▶ [Exercise instructions]
Please quote exactly the opening lines of the data, from the first line to the one where "Click the Mini-course" appears.

Saved entries
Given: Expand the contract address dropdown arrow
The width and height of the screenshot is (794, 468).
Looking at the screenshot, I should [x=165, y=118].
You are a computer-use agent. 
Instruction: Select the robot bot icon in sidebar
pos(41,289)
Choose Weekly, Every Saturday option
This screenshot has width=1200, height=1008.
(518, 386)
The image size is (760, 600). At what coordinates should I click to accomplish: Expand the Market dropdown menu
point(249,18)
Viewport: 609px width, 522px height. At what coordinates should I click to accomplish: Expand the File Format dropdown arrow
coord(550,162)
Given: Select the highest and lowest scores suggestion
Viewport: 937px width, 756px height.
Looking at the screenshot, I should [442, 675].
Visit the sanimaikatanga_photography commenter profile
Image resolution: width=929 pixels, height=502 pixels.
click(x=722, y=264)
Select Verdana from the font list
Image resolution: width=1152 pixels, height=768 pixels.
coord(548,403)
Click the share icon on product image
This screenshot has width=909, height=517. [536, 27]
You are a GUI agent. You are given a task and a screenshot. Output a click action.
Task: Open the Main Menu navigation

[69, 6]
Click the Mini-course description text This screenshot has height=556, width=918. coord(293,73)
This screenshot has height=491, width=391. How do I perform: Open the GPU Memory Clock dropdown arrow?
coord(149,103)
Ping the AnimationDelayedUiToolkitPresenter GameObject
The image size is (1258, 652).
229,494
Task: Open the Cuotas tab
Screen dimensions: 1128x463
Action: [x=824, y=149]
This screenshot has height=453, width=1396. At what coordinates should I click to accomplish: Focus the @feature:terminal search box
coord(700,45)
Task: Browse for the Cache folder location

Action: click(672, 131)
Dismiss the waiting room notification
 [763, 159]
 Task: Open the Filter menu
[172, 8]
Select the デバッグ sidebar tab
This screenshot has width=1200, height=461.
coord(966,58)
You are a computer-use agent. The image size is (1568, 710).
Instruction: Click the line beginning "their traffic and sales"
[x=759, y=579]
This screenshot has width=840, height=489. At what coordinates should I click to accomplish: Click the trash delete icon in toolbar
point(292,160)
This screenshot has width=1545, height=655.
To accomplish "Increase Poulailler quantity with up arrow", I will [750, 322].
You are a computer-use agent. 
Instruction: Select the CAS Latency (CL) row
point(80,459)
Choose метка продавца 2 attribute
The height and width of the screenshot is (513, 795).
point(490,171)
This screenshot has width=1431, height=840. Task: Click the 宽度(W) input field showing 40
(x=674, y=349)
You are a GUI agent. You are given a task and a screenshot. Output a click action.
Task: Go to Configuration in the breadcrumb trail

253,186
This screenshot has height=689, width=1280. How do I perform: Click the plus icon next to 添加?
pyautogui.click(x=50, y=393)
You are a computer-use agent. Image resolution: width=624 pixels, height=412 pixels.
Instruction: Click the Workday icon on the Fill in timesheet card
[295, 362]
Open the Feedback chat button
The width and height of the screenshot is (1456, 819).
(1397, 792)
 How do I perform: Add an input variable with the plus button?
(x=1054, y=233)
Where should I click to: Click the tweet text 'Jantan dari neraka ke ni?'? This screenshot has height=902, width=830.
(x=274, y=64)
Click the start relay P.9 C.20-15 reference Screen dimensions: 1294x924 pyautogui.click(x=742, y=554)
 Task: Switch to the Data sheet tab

▶ [Result]
Given: Expand the contract address dropdown arrow
The width and height of the screenshot is (794, 468).
Looking at the screenshot, I should [x=165, y=118].
You are a computer-use agent. 
Instruction: Select the robot bot icon in sidebar
pos(41,289)
Choose Weekly, Every Saturday option
This screenshot has width=1200, height=1008.
(518, 386)
The image size is (760, 600). At what coordinates should I click to accomplish: Expand the Market dropdown menu
point(249,18)
Viewport: 609px width, 522px height. At what coordinates should I click to accomplish: Expand the File Format dropdown arrow
coord(550,162)
Given: Select the highest and lowest scores suggestion
Viewport: 937px width, 756px height.
Looking at the screenshot, I should [442, 675].
Visit the sanimaikatanga_photography commenter profile
Image resolution: width=929 pixels, height=502 pixels.
click(x=722, y=264)
Select Verdana from the font list
Image resolution: width=1152 pixels, height=768 pixels.
coord(548,403)
Click the share icon on product image
This screenshot has width=909, height=517. [536, 27]
You are a GUI agent. You are given a task and a screenshot. Output a click action.
Task: Open the Main Menu navigation

[69, 6]
Click the Mini-course description text This screenshot has height=556, width=918. coord(293,73)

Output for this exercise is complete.